World-famous denim and apparel brand, Levi’s, may have perfectly tailored their IPO in the first few months of public offering but it seems like the company is starting to become worn down as earnings and profitability are beginning to suffer post-IPO.
Levi’s (LEVI) reported Tuesday that its profit during the second quarter of 2019 fell 63% from the same period a year ago. They are pinning the fall down to the elevated costs of filing for an IPO, including the costly underwriting fees and sending its stock down 6% during after-hours trading as the company continually misses Wall Street estimates. Heading into Tuesday, Levi’s stock had climbed 9% over the past three months.
“Our performance in China was positive, yet remains far from its potential,” CEO Chip Bergh said on a call with analysts Tuesday. “There’s still a lot of heavy lifting to do.”
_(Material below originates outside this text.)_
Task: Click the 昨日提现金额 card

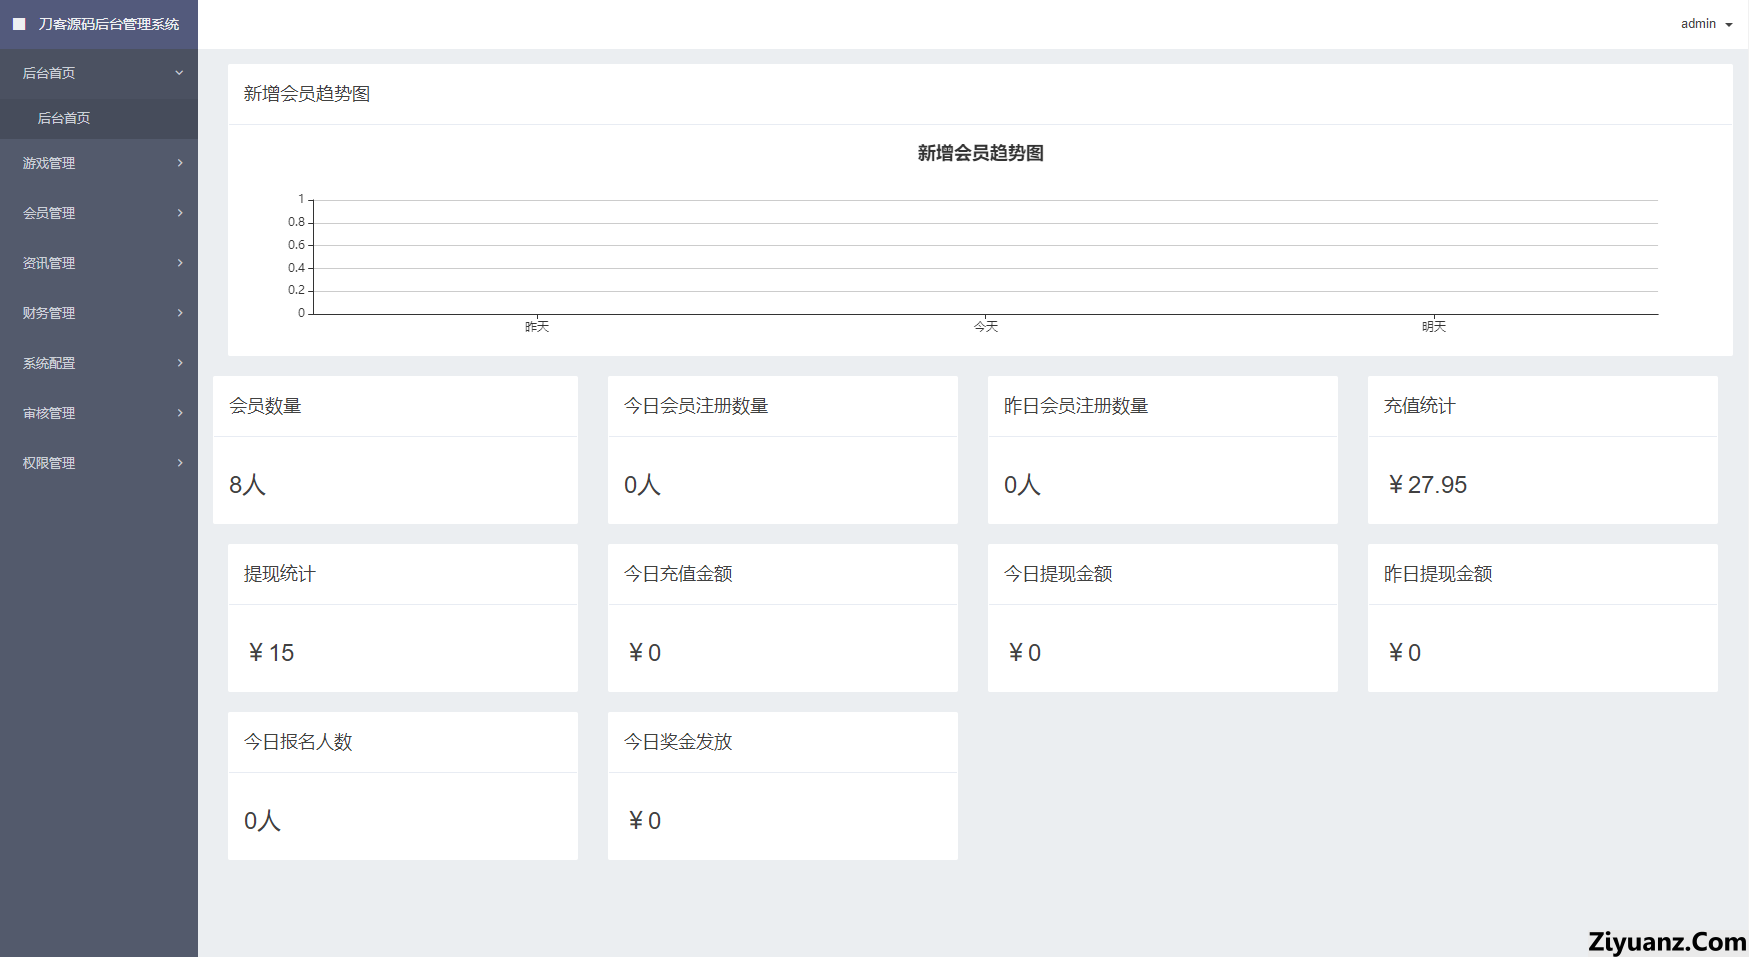Action: [x=1542, y=618]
Despite the apparent loss the 501 jeans brains are currently facing, Levi’s sales during its previous quarter grew 5% compared with a year prior, including 9% in Europe and 6% in Asia. It believes it has a huge growth opportunity in China, which accounts for 20% of the global apparel market — but only 3% of Levi’s revenue.
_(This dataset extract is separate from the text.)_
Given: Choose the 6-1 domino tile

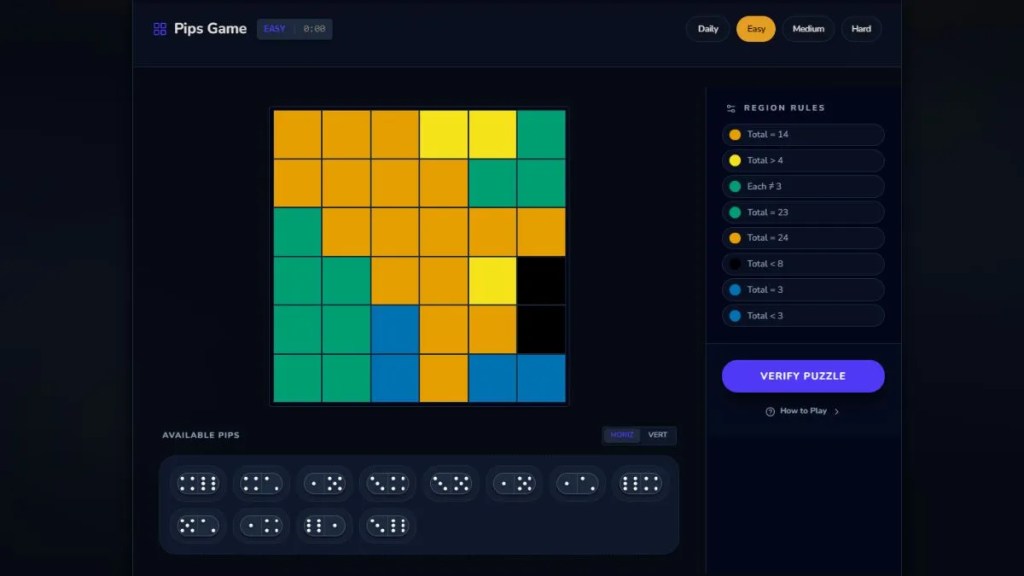Looking at the screenshot, I should pos(324,526).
“We have significant opportunity to grow by expanding beyond our core business,” the company said in a regulatory filing in February. Levi’s wants to “develop leading positions in categories outside of men’s bottoms.”
Levi’s IPO in March is possibly one of the best in 2019. The company has seen more than 30% surge in its stocks following its listing in the New York Stock Exchange on the first-day trading. The denim company was able to raise $623 million from the stock sale as it priced the initial public offering at $17 a share, above its expected price range. At an early trading price of $22.97 a share, the 166-year old company is valued at about $8.9 billion.